Snow was falling heavily on Monday morning as I started packing and wondering what I should expect from my trip.
I had been invited down to Shepherd Neame to take a look around and brew on their Pilot Kit, a four barrel micro Brewery set up within the main brewhouse.
I kept checking the weather reports and getting more and more anxious about how long this journey was going to take, and in the end decided to leave a couple of hours early to give me more time should I need it.
That was a bad move.
Unbeknownst to me until I reached Market Harborough Station my tickets were only valid on the specific booked trains and so I wandered around in the now quite thick snow feeling grumpy and getting cold and looking for somewhere to grab a cup of coffee.

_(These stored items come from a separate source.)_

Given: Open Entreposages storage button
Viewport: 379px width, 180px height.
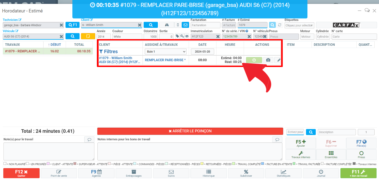Looking at the screenshot, I should [133, 173].
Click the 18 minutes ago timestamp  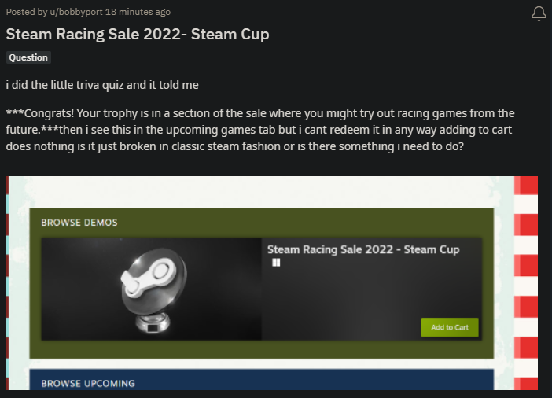pyautogui.click(x=138, y=12)
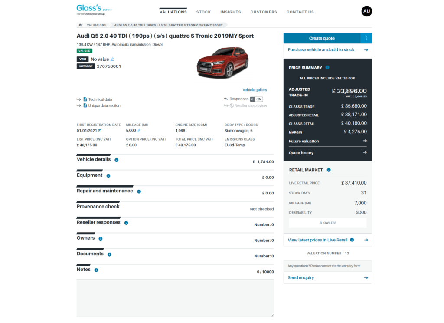
Task: Click the Create quote button
Action: point(321,38)
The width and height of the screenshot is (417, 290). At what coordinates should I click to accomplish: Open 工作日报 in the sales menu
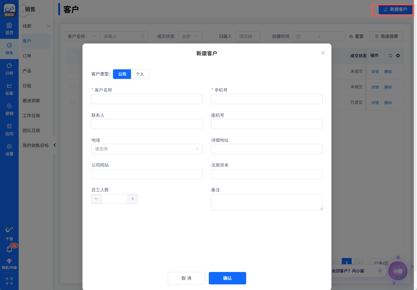pos(31,116)
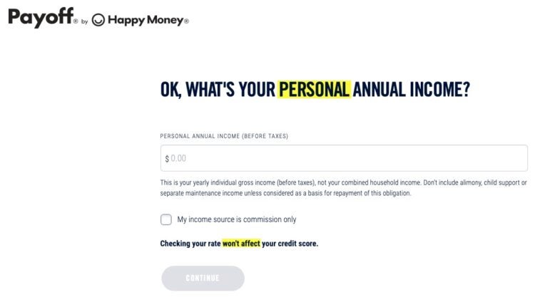Click the "OK, WHAT'S YOUR" heading text
The image size is (535, 297).
(x=217, y=90)
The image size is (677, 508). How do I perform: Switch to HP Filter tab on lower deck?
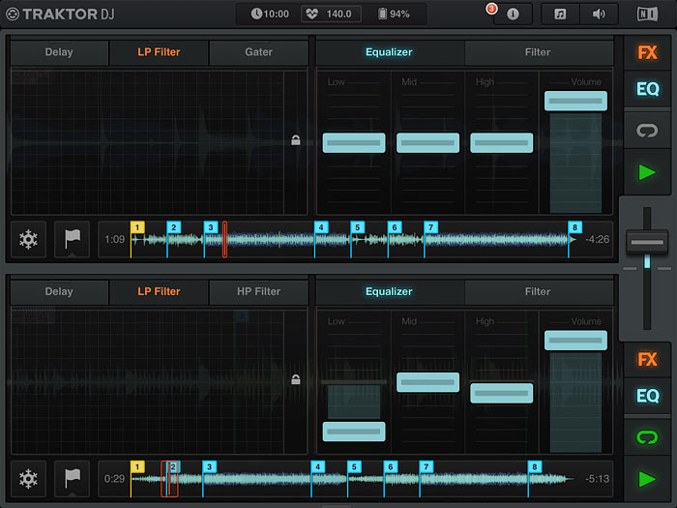pos(258,291)
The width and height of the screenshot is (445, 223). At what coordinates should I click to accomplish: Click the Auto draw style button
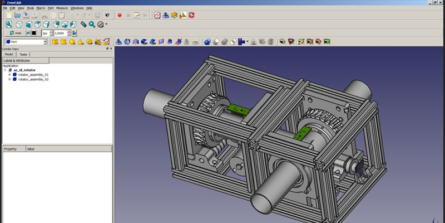pos(15,33)
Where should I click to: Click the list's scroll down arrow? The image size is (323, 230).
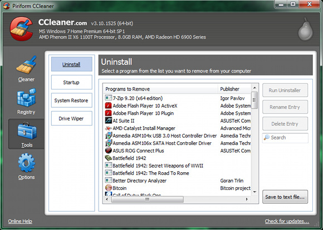(255, 192)
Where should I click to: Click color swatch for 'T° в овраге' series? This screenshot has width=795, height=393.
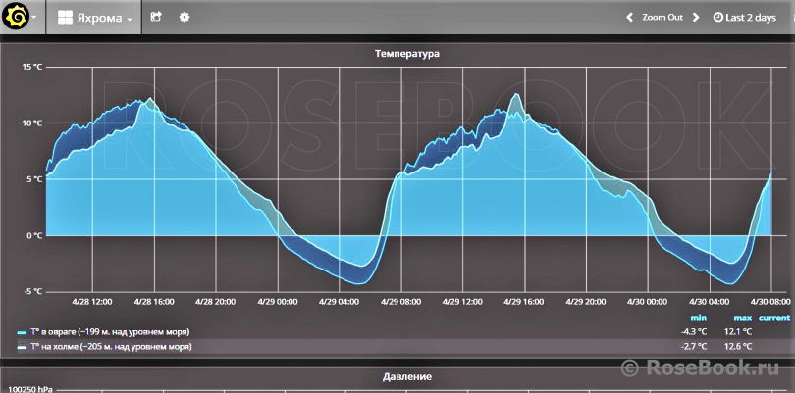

Having moaned my way quietly through a hot drink I headed back to the station in time for my train and to my surprise it arrived on time.
We travelled south through blizzard conditions, the countryside a grey white fog until the M25 where all the weather miraculously stopped and my connection into deepest Kent ran smoothly too, getting me into Faversham at just before 5pm.
I was booked into The Sun, one of Shepherd Neame’s pubs in the area, it’s an old building with lots of exposed wood, a beautiful open fire, comfortable rooms and friendly staff.
I grabbed a pint of Late Red (4.5%), snagged a comfy seat by the fire and ordered the steak.
It was an odd mix, Beef Bourguignon with slices of Flat Iron Steak on top, chips and vegetables on the side, it tasted very good.
I was met first thing on Tuesday morning by John Humphreys who is responsible for the brewery’s Media Relations and we had a quick chat over breakfast.
I was immediately struck by his openness to answer whatever questions I asked, which was in stark contrast to other larger breweries who have either turned the subject to suit themselves or baulked altogether at answering.
My first question was about clear glass bottles and I was told that many of the Shepherd Neame beers are moving into amber (brown to you and me) glass, though one or two, Spitfire in particular, will remain in clear.
Breakfast over we walked the hundred yards to the brewery and I was introduced to Stewart Main, Master Brewer, and his assistant Peter.
Stewart is an open, warm and friendly man, keen to pass on his knowledge about and passion for brewing, and keen too to get me earning my keep.
We were to brew a Triple Oatmeal Stout at around 4.2% ABV and my first job was to climb to the top of the kit and get all the grain into the mash tun.
There was a lot of it.
Mashing in done and with an hour of cooking to come, John took me on a tour of the main brewery starting at reception.
There’s a reason I mention reception.
You see Shepherd Neame is a family business, but it’s not simply a family owned business, the receptionist for example has been at the company for over forty years.
What’s more members of her family work there too.
Throughout the company there are employees who are third generation members of staff, their fathers were draymen or carters, their mums were typists and secretaries.
It’s not the kind of thing you see in business very much these days and I found it rather warming to hear.
Wandering through the bowels of the brewery we saw all the things you’d expect.
Large coppers and fermenters, enormous yeast containers.
Shepherd Neame contract brew Asahi, Kingfisher and Samuel Adams Boston Lager and before you shout out, Sam Adams has always been a contract brewer, and as you can imagine, that’s a lot of beer to make and store, and so it was that just past the yeast containers I entered the Cathedral Of Beer.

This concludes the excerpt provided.